Data:
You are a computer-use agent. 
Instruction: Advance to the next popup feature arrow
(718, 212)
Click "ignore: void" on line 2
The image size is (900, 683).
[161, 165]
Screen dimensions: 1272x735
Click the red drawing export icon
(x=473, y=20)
---
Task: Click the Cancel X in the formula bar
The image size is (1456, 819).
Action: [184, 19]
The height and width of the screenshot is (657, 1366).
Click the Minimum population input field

Assignment:
Please, from the material above, copy only the lines from the line with "The height and" up to and including the line with "Click the Minimum population input field", exactly as written.

Exercise response:
The height and width of the screenshot is (657, 1366).
Click the Minimum population input field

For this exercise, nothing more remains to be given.